Work task:
Copy nothing but the lines below running from the line containing "Given: Bookmark this tab with the star icon" through the line containing "Task: Focus the Ext. (optional) field", both end lines included.

Collected data entries:
****************************************
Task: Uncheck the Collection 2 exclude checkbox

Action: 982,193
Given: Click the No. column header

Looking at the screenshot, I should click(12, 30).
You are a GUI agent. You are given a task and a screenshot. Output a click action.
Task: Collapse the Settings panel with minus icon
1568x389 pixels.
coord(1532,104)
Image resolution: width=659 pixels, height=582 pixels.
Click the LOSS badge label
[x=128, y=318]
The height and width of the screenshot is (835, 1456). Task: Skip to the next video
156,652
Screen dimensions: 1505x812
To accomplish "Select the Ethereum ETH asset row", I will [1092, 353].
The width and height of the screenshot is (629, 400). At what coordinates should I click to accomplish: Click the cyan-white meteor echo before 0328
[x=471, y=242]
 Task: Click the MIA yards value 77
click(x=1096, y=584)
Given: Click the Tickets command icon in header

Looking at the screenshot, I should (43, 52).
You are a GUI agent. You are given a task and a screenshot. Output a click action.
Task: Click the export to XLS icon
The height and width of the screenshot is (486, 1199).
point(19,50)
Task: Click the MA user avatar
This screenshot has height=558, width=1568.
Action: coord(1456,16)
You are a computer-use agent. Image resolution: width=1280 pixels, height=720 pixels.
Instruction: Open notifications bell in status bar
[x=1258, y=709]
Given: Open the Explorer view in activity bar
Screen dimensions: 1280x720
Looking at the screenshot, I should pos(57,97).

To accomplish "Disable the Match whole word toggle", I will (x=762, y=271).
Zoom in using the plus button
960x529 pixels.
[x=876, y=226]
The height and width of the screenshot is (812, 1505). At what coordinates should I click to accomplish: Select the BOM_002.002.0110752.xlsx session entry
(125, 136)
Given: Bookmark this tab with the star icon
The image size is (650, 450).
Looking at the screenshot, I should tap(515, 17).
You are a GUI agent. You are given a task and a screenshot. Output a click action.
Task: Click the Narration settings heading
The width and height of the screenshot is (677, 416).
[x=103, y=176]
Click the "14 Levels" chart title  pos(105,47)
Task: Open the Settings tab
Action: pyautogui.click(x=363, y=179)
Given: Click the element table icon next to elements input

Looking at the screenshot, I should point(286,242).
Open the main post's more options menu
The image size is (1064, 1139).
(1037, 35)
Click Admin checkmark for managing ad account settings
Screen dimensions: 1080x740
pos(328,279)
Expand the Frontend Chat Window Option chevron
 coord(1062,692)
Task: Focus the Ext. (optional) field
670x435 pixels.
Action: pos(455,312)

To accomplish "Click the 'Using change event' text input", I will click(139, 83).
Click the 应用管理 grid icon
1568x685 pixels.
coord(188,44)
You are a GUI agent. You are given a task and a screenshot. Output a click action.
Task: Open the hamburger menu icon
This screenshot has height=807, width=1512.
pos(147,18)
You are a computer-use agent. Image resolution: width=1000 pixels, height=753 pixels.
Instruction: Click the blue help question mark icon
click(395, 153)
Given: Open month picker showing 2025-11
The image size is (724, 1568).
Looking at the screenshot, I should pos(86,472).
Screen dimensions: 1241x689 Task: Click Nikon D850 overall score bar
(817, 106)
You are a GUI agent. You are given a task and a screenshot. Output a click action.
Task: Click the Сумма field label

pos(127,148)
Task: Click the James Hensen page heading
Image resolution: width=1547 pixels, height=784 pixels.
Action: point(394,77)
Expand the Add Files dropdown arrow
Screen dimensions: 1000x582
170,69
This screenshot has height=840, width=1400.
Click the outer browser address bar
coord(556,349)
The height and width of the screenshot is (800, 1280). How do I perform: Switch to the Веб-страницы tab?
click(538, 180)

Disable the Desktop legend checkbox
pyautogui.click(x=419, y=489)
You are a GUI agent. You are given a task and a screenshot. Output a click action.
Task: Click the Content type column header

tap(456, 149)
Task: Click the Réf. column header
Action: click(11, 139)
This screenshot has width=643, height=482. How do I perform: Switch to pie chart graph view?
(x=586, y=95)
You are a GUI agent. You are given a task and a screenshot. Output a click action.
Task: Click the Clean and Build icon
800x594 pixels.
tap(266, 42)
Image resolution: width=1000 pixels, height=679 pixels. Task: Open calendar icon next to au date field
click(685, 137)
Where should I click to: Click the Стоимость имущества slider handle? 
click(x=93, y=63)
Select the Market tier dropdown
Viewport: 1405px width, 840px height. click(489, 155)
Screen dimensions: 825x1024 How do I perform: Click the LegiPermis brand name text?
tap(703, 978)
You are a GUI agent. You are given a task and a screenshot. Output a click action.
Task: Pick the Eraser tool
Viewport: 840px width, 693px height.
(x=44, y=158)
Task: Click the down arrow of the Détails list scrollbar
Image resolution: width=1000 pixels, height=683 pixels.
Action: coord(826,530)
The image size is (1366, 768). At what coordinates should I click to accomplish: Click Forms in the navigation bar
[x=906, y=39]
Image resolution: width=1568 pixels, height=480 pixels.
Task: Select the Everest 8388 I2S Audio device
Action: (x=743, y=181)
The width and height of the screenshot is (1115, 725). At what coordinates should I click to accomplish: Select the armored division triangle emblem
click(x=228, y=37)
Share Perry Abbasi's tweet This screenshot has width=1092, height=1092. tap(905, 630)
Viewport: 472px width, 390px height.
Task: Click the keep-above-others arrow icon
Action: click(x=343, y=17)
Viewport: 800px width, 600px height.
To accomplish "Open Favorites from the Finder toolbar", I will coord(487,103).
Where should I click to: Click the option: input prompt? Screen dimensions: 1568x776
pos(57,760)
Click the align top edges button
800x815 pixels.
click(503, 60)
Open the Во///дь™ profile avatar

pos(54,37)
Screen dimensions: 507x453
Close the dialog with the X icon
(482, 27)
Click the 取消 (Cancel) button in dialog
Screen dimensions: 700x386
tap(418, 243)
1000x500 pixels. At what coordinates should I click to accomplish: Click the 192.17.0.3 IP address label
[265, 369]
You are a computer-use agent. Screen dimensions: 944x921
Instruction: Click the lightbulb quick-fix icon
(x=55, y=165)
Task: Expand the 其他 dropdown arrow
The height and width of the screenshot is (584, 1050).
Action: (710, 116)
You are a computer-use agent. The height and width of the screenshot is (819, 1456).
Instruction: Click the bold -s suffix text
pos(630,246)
****************************************
Answer box:
Given: Bookmark this tab with the star icon
The image size is (650, 450).
Looking at the screenshot, I should tap(515, 17).
You are a GUI agent. You are given a task and a screenshot. Output a click action.
Task: Click the Narration settings heading
The width and height of the screenshot is (677, 416).
[x=103, y=176]
Click the "14 Levels" chart title  pos(105,47)
Task: Open the Settings tab
Action: pyautogui.click(x=363, y=179)
Given: Click the element table icon next to elements input

Looking at the screenshot, I should point(286,242).
Open the main post's more options menu
The image size is (1064, 1139).
(1037, 35)
Click Admin checkmark for managing ad account settings
Screen dimensions: 1080x740
pos(328,279)
Expand the Frontend Chat Window Option chevron
 coord(1062,692)
Task: Focus the Ext. (optional) field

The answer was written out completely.